HOW TO COMPLETE THIS TASK >> Only a single number is expected: how many lines of the data hold the word "sidebar".

DATA SUPPLIED >>
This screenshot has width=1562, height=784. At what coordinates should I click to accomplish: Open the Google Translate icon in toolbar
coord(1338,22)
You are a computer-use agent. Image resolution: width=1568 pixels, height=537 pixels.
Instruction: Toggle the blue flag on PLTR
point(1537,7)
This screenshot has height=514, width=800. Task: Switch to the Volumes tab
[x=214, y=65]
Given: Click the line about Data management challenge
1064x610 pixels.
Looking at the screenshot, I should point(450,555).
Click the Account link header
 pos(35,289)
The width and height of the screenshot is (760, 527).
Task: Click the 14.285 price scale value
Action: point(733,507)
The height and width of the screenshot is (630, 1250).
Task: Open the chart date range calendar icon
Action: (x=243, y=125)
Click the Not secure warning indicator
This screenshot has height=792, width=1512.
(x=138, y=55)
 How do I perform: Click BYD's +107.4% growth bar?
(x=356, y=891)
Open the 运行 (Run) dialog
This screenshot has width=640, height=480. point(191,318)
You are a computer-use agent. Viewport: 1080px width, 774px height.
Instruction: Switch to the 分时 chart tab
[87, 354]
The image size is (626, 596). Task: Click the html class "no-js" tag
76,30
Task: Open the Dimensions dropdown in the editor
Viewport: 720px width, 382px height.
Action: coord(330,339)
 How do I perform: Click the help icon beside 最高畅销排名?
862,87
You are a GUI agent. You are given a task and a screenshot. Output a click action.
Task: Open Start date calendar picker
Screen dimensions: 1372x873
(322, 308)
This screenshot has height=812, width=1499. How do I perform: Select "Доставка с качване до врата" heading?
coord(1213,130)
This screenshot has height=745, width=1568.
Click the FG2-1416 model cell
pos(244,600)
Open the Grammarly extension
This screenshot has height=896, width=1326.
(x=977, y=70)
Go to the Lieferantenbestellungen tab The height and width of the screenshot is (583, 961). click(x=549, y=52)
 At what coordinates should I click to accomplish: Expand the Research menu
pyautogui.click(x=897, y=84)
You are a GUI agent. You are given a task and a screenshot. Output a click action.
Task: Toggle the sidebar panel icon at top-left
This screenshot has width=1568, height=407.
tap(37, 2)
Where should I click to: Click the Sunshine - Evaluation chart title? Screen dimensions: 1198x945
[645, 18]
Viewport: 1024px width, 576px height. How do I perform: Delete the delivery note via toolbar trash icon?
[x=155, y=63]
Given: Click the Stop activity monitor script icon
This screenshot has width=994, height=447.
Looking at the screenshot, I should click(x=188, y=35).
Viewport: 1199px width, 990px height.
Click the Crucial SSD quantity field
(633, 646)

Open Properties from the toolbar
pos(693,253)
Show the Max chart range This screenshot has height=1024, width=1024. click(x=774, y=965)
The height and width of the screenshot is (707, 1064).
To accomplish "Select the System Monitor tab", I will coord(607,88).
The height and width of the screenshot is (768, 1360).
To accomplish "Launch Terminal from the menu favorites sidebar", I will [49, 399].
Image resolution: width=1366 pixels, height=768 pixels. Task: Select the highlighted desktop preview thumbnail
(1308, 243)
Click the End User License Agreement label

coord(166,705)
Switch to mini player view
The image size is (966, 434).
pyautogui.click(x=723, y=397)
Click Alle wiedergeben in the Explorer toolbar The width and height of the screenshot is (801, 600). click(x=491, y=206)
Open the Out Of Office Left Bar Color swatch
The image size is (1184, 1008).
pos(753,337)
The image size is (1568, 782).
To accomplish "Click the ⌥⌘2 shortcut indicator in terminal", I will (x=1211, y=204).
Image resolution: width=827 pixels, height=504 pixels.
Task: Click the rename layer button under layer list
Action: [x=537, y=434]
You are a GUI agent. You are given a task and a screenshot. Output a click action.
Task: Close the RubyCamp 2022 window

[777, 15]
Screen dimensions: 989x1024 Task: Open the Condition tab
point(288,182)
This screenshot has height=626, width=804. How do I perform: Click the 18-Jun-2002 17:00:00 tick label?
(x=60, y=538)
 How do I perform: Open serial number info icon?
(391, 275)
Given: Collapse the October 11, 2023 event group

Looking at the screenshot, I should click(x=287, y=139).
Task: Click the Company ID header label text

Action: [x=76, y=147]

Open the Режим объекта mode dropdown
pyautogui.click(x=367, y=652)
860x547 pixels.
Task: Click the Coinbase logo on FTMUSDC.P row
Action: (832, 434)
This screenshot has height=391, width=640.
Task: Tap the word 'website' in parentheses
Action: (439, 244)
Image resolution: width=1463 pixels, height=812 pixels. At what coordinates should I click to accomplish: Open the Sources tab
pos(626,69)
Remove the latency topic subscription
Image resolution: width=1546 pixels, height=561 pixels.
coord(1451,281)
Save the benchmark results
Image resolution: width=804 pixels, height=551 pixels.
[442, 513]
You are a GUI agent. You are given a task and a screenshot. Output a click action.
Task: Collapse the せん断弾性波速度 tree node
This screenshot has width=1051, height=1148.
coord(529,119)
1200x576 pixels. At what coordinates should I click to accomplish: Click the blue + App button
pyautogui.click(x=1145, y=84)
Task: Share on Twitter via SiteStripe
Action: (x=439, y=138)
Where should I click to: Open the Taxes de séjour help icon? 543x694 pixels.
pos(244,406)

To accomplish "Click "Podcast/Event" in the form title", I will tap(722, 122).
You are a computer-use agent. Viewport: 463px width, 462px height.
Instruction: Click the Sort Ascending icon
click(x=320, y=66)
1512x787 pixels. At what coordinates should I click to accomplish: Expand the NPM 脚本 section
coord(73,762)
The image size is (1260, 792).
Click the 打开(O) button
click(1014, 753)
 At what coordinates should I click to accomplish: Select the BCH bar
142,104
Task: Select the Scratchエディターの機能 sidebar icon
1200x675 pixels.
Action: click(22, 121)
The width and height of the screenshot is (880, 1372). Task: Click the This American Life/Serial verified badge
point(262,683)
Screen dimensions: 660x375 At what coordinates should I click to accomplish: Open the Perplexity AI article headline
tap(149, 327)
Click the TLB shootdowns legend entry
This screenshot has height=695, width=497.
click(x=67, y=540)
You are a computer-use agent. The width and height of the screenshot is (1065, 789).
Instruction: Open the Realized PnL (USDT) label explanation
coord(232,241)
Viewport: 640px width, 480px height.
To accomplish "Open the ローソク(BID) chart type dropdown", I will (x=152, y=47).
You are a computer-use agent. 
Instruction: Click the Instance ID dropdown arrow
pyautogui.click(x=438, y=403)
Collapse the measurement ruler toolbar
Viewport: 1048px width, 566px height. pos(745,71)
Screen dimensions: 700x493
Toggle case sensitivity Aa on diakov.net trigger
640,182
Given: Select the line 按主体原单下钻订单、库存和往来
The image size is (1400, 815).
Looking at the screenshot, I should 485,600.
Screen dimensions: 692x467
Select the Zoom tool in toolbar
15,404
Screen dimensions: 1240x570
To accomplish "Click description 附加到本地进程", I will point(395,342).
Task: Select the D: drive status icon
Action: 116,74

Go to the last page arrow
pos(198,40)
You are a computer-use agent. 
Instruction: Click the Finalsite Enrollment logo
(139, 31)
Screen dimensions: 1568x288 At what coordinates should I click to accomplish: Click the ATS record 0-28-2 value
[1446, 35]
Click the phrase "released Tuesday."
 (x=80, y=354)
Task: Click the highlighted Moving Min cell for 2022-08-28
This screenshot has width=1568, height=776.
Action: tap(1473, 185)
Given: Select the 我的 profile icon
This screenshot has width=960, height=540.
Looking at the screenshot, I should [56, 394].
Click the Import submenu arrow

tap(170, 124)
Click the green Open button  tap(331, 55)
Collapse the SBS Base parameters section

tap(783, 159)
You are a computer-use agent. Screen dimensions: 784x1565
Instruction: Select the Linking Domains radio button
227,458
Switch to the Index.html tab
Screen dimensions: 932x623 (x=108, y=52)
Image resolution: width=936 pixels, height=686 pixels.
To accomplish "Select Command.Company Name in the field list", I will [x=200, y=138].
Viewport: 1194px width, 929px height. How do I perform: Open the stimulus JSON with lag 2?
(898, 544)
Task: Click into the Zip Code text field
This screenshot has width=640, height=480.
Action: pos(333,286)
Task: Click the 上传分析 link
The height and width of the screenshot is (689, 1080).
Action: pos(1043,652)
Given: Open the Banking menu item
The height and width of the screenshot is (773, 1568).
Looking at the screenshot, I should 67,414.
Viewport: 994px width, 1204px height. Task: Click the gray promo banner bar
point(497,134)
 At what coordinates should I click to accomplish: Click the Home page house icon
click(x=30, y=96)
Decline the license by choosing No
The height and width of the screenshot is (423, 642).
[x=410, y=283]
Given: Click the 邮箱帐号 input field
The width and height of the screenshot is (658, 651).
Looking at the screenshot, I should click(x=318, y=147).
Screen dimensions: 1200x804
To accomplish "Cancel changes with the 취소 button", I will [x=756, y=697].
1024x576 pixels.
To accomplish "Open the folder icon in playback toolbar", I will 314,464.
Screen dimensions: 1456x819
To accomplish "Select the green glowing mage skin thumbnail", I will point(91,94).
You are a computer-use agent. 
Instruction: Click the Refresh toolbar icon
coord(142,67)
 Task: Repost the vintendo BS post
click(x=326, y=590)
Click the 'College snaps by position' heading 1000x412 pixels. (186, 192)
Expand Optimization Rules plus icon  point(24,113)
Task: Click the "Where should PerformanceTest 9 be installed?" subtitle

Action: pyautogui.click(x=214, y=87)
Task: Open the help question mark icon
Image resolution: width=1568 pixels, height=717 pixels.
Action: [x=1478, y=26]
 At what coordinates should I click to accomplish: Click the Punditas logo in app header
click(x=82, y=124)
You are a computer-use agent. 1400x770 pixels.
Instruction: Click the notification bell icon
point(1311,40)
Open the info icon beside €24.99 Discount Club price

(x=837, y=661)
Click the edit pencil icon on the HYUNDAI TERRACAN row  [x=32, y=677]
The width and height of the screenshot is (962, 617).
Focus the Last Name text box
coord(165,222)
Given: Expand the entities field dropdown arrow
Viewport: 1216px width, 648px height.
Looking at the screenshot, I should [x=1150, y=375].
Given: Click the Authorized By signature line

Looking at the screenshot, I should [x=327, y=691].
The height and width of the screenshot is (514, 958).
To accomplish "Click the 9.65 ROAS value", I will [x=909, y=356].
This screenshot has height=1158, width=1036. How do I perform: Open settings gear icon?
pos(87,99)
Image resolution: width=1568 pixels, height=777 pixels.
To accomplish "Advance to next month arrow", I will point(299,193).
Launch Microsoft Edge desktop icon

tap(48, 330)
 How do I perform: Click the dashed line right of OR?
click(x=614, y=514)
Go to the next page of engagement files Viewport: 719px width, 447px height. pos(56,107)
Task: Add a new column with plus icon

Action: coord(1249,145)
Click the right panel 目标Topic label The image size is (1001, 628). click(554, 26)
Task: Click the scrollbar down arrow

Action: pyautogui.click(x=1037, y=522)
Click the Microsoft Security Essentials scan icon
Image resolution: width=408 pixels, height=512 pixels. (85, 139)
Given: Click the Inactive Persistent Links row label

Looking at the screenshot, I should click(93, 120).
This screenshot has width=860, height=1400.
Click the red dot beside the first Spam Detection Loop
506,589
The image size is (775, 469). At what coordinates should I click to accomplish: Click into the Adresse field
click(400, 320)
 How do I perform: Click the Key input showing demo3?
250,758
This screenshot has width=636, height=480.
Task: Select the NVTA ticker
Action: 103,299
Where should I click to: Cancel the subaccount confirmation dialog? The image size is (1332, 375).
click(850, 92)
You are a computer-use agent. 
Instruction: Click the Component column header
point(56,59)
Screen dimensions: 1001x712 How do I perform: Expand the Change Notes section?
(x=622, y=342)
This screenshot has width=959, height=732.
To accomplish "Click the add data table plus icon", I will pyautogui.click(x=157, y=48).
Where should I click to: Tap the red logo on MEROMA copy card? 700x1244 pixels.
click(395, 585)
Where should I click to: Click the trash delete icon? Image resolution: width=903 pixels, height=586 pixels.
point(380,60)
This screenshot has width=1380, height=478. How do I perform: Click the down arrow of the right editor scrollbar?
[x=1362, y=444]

ANSWER SPACE >> 3